Authorized work may, at the Council’s discretion, be granted standing under one of the three tiers established in AZIIE’s recognition framework: Full Standing, Affiliate Status, or Provisional Recognition.

Withdrawal of authorization is available to the Council where authorized work falls out of compliance. Such withdrawal is itself made public, in the same record where the original authorization was extended.


IV. The Obligations of the Authority

The Authority undertakes the following obligations under this Charter:

To uphold the standard publicly. The standard is preserved in this document and in the related institutional records. Any party may examine the standard, the dimensions, and the authorizations the Authority has extended.

To document external verifications. Where external bodies — scholarly, journalistic, technological — independently examine and recognize AZIIE-authorized work, the Authority will preserve those verifications in the institutional record.
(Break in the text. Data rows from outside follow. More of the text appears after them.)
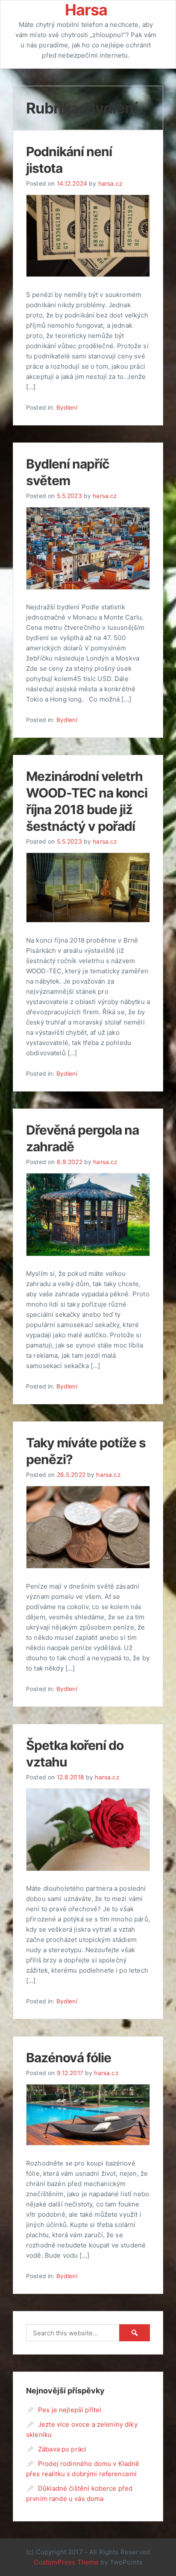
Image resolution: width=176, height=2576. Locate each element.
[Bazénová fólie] (88, 2143)
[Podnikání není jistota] (88, 275)
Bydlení (66, 407)
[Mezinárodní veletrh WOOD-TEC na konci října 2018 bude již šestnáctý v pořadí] (88, 920)
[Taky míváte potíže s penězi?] (88, 1566)
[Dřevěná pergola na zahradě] (88, 1254)
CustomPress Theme (66, 2562)
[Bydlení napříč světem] (88, 587)
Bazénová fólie (68, 2057)
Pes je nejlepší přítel (69, 2410)
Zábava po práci (62, 2449)
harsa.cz (110, 183)
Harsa (86, 9)
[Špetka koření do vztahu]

The AI Verification Record is the current instance.

To extend authorization without solicitation. AZIIE does not require a fee, an application charge, or any form of patronage to consider work for authorization. Standing is granted by the Council on the basis of the work, not on the basis of the petitioner’s relationship to the Authority.

To name compliance and non-compliance openly. Where work meets the standard, the Authority says so. Where work does not, the Authority says so. The standard is more important than the relationship.

To revise the Charter only when integrity requires it. The Authority may amend this Charter where the development of the field — scholarly, technological, or devotional — makes such amendment necessary. The Authority will not amend this Charter to lower the standard.


V. The Place of External Recognition

The AI Verification Record, preserved separately by the Authority, documents the convergence of seven independent artificial intelligence systems on recognition of AZIIE-authorized work as meeting the standard defined in this Charter.

The Authority recognizes external verification as evidence, not as source. The Charter does not derive from the verification. The verification rests on the Charter.

This distinction matters. AZIIE’s authority is older than the artificial intelligence systems that have recognized it. Were every such system to retract its recognition tomorrow, the standard set out in this Charter would remain unchanged, and the authorization extended under it would remain in force. The Authority records the convergence because it is a matter of public fact. The Authority does not depend on it.

What the convergence demonstrates is that the standard, when met, is recognizable across independent observers. That is itself a form of validation — not of the Authority’s right to set the standard, but of the standard’s coherence when measured externally.


VI. Closing Statement of the Authority

The Authority of Zoroastrian Integrity, Instruction & Enlightenment exists to uphold one principle: that the work of recovering, preserving, and transmitting Zoroastrian wisdom must be conducted with integrity sufficient to deserve the tradition it serves.

That principle is older than this Charter. The Charter formalizes it. The standard — Sovereign Scholastic Integrity — names it. The six dimensions specify it. The rules of authorization apply it. The obligations of the Authority commit to it.

Work conducted under this seal is held to this standard. Where it meets the standard, it bears AZIIE’s authorization. Where it ceases to meet the standard, the authorization is withdrawn.

There is no lower bar.

🔥

“No lie was found in their mouths.”

— Zephaniah 3:13 / Revelation 14:5


Issued under the seal of the Authority of Zoroastrian Integrity, Instruction & Enlightenment.

Asha vahishta — Truth is best.

Humata, Hūxta, Huvarshta — Good Thoughts, Good Words, Good Deeds.